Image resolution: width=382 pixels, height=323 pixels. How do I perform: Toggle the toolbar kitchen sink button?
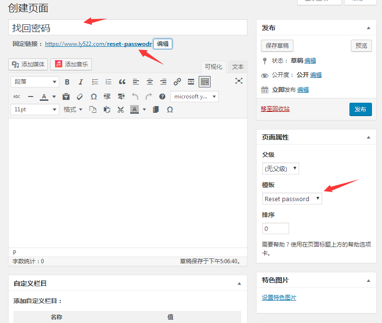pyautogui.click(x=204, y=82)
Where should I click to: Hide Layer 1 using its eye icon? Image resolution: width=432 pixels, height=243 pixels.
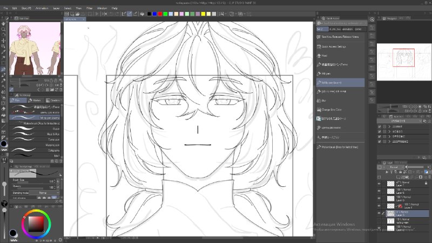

==

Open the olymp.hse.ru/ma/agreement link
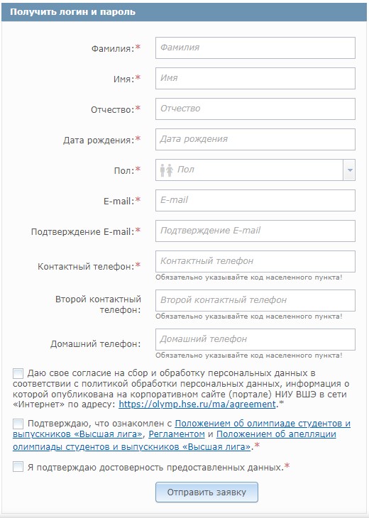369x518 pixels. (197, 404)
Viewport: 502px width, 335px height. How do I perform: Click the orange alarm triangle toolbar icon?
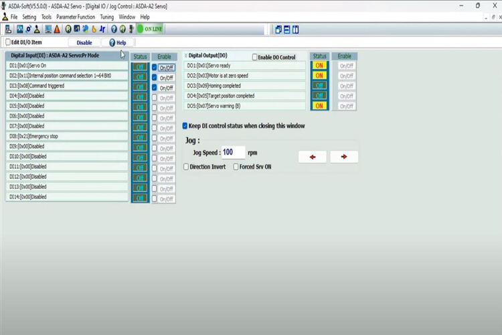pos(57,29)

What to do
Write out the lines from the one containing "Image resolution: width=382" through the one containing "Where should I", inclusive, reproducing the text of the records verbatim and omitting the pictures.

Answer for this exercise
Image resolution: width=382 pixels, height=323 pixels. How do I perform: Toggle the toolbar kitchen sink button?
pyautogui.click(x=204, y=82)
Where should I click to: Hide Layer 1 using its eye icon? Image resolution: width=432 pixels, height=243 pixels.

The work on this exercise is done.